The stranded bus riders shake up an otherwise deserted night at the diner. There's Cherie, a nightclub floozy with big dreams; Bo, an unsteady young buck of a cowboy and his fatherly friend, Virgil; bus driver Carl; and Dr. Lyman, a troubled college professor.
"I am a drunken, unruly child," slurs Dr. Lyman, who's been spiking his lemon sodas with hard liquor from his jacket pocket. He's right. Despite his impressive education -- Chicago, Oxford, Harvard -- Lyman has made an utter mess of his life. He can't hold down a job, has three failed marriages in his wake and also takes an unhealthy interest in teen girls. As played by L. Joe Dahl, Lyman is entertaining to watch as he vacillates between lofty literary talk and general falling-apart.
Young cowboy Bo (Colin Woolston) is the other unstable force in the diner; he blows in with bravado, yet we learn that his arrogance masks insecurity and a lack of knowledge about relating to others.
The danger of Inge's script is that at times the characters are reduced to types: the nave young waitress, the stern sheriff, the trampy but sweet nightclub singer, and so forth. Yet, as these characters form relationships and reveal themselves over the course of a snowy evening, we learn what their surfaces are masking.

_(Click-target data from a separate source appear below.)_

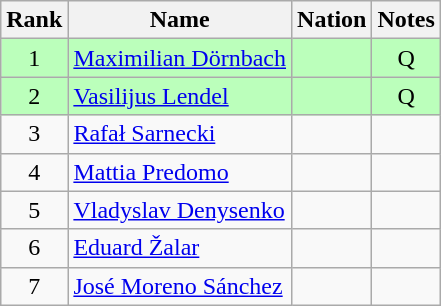
6 [34, 248]
Name [180, 20]
Mattia Predomo [180, 172]
2 [34, 96]
4 [34, 172]
Rank [34, 20]
Nation [332, 20]
1 [34, 58]
Vladyslav Denysenko [180, 210]
Maximilian Dörnbach [180, 58]
Eduard Žalar [180, 248]
José Moreno Sánchez [180, 286]
5 [34, 210]
Rafał Sarnecki [180, 134]
Vasilijus Lendel [180, 96]
Notes [406, 20]
7 [34, 286]
3 [34, 134]
Capture the cell that displays the provided text and extract its [x, y] central coordinate. 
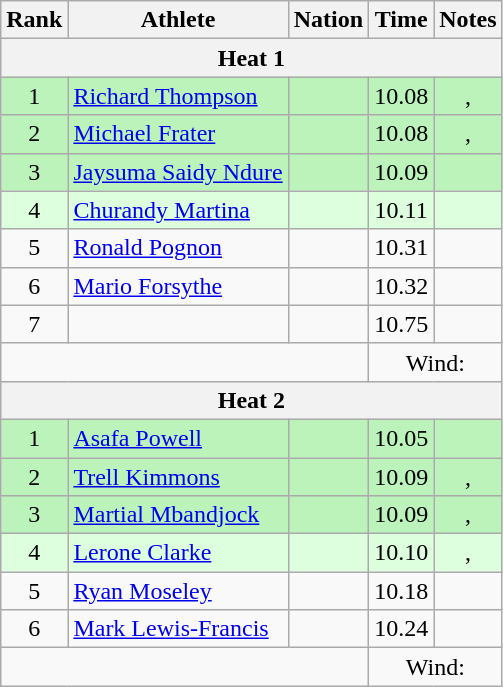
Asafa Powell [178, 438]
10.11 [402, 210]
Time [402, 20]
10.05 [402, 438]
Nation [328, 20]
Richard Thompson [178, 96]
10.75 [402, 324]
Heat 1 [252, 58]
Ryan Moseley [178, 591]
Jaysuma Saidy Ndure [178, 172]
Trell Kimmons [178, 477]
Ronald Pognon [178, 248]
10.31 [402, 248]
Mario Forsythe [178, 286]
Martial Mbandjock [178, 515]
Mark Lewis-Francis [178, 629]
10.10 [402, 553]
Lerone Clarke [178, 553]
10.32 [402, 286]
Notes [468, 20]
Heat 2 [252, 400]
7 [34, 324]
10.24 [402, 629]
Rank [34, 20]
Michael Frater [178, 134]
Churandy Martina [178, 210]
10.18 [402, 591]
Athlete [178, 20]
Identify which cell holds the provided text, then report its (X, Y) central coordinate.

Director Trevin Gay has the challenge of keeping things dynamic while the characters are confined to the same limited space; occasionally, the staging is a bit too static. Yet there are some fine performances: D.J. Howard is nicely understated as wise cowboy Virgil, and West High junior Sarah Maslin holds her own among more experienced cast mates as the young waitress Elma.
I imagine that some of the revelations in Bus Stop would have seemed a little more frank or shocking in 1955, but they don't now. Instead, what Bus Stop offers is an ever-shifting character study of eight lives. Whether that's enough, audiences will have to decide.